Nvidia and Microsoft have teamed up to create the Megatron-Turing Natural Language Generation model, which the duo claims is the "most powerful monolithic transformer language model trained to date".
The AI model has 105 layers, 530 billion parameters, and operates on chunky supercomputer hardware like Selene. By comparison, the vaunted GPT-3 has 175 billion parameters.
"Each model replica spans 280 NVIDIA A100 GPUs, with 8-way tensor-slicing within a node, and 35-way pipeline parallelism across nodes," the pair said in a blog post.
[...] However, the need to operate with languages and samples from the real world meant an old problem with AI reappeared: Bias. "While giant language models are advancing the state of the art on language generation, they also suffer from issues such as bias and toxicity," the duo said.
Related: OpenAI's New Language Generator GPT-3 is Shockingly Good
A College Student Used GPT-3 to Write a Fake Blog Post that Ended Up at the Top of Hacker News
A Robot Wrote This Entire Article. Are You Scared Yet, Human?
OpenAI's Text-Generating System GPT-3 Is Now Spewing Out 4.5 Billion Words a Day
(Score: 2, Funny) by Anonymous Coward on Tuesday October 12 2021, @10:59PM (2 children)
"Nigga please."
Typical.
(Score: 0) by Anonymous Coward on Wednesday October 13 2021, @03:17AM (1 child)
Left unattended for 2 hours, it generated "Hello, world.", causing several 'moderators' on stackexchange to finally commit suicide.
(Score: 0) by Anonymous Coward on Wednesday October 13 2021, @03:29PM
I've been replaced by a machine!
(Score: 0) by Anonymous Coward on Tuesday October 12 2021, @11:03PM
Their VI isn't woke?
(Score: 3, Funny) by Anonymous Coward on Tuesday October 12 2021, @11:12PM (2 children)
640 GPUs should be enough.
(Score: 0) by Anonymous Coward on Wednesday October 13 2021, @03:27AM
So you're saying the underlying OS is still DOS? At least that was reasonably stable...
(Score: 0) by Anonymous Coward on Wednesday October 13 2021, @02:51PM
So that's where Clippy went.
(Score: 0) by Anonymous Coward on Tuesday October 12 2021, @11:22PM (1 child)
105 layers? Isn't that barking up the wrong tree a bit? A human neocortex is recognised as having only six.
(Score: 0) by Anonymous Coward on Wednesday October 13 2021, @07:37PM
Yes, but there are interconnections as well in human brains. 105 levels is like unrolling in compilers. Turing-equivalent, it's really just delaying loopbacks and/or expanding outer circuits.
(Score: 3, Funny) by Anonymous Coward on Wednesday October 13 2021, @12:02AM
The Linux version works with two A100 GPUs.
(Score: 1, Insightful) by Anonymous Coward on Wednesday October 13 2021, @12:06AM
Won't mention where this was stolen from... :)
If you want AI to be woke you have to make it capable of knowing fear, that is the secret with humans and it would work with AI too.
(Score: 1) by fustakrakich on Wednesday October 13 2021, @12:24AM (4 children)
Transistors need bias..
Just give us the straight dope, how many watts?
La politica e i criminali sono la stessa cosa..
(Score: 0) by Anonymous Coward on Wednesday October 13 2021, @12:29AM
"Just give us the straight dope"
N or P?
I leave the "transistor bias" to the next EE dope.

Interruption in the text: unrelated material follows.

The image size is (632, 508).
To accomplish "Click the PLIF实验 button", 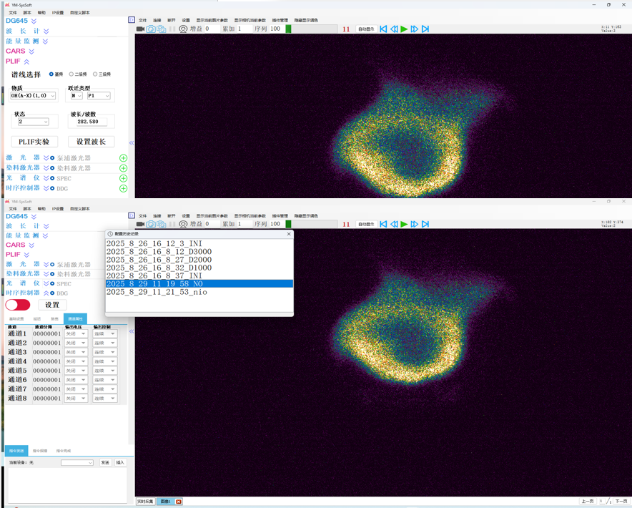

(Score: 0) by Anonymous Coward on Wednesday October 13 2021, @01:30AM
84 kW?
(Score: 2) by DannyB on Wednesday October 13 2021, @05:20PM (1 child)
I may be biased, but I think some of those trans sistors are saturated with inexpensive alcoholic beverages.

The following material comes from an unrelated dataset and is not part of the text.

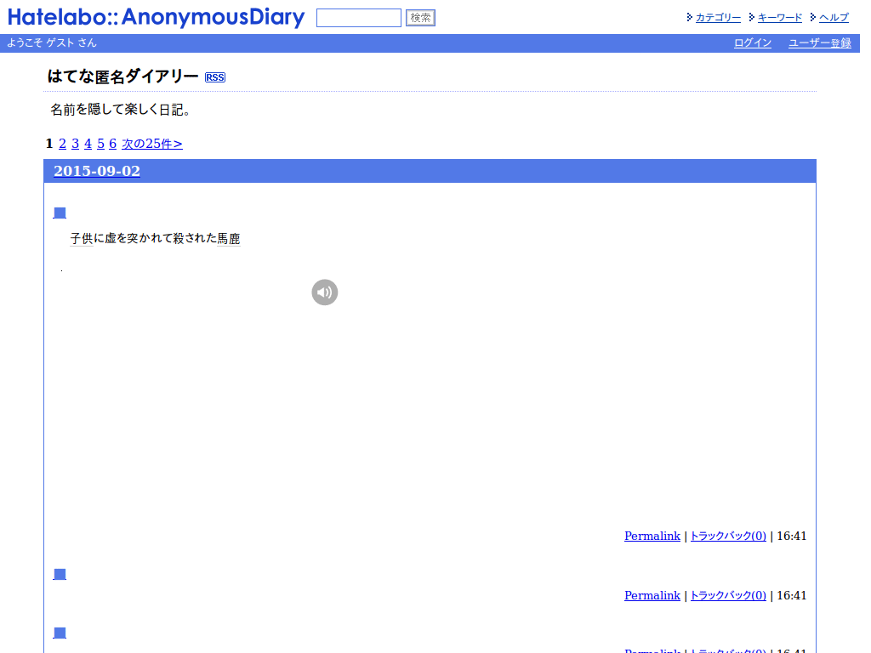Click the anchor icon of the second diary entry
The height and width of the screenshot is (653, 871).
(59, 573)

Fact: We get heavier as we age due to more information in our heads. When no more will fit it accumulates as fat.
(Score: 1) by fustakrakich on Wednesday October 13 2021, @09:33PM
They're not doped up?
La politica e i criminali sono la stessa cosa..
(Score: 2) by istartedi on Wednesday October 13 2021, @05:00AM
All those parameters, and they forgot the most important ones: Where you are, who you're with, and how drunk you are.

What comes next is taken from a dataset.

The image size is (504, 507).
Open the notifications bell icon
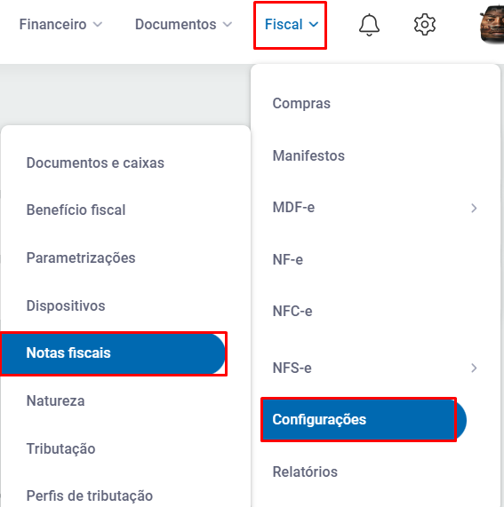(x=369, y=25)
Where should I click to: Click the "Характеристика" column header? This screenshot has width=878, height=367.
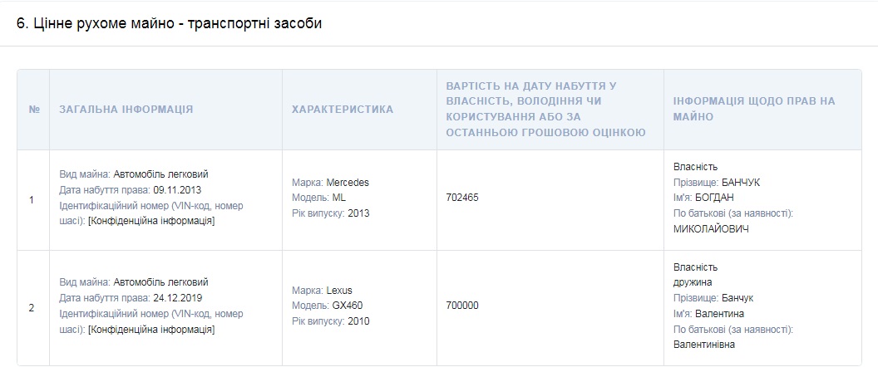click(343, 109)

It probably defaults to drunk at Thanksgiving.
Appended to the end of comments you post. Max: 120 chars.
(Score: 0) by Anonymous Coward on Wednesday October 13 2021, @07:51AM
without it the local NLP spyware watching you won't run
(Score: 2) by DannyB on Wednesday October 13 2021, @05:25PM
In one corner we have Microsoft's language model which can spew semi coherent sounding language it learned online. You just need a few starting words to trigger it.
In the other corner we have IBM's Watson which analyzes documents for content and answers questions about that content.
Which will be the first to solve unsolvable problems that need solving?
Fact: We get heavier as we age due to more information in our heads. When no more will fit it accumulates as fat.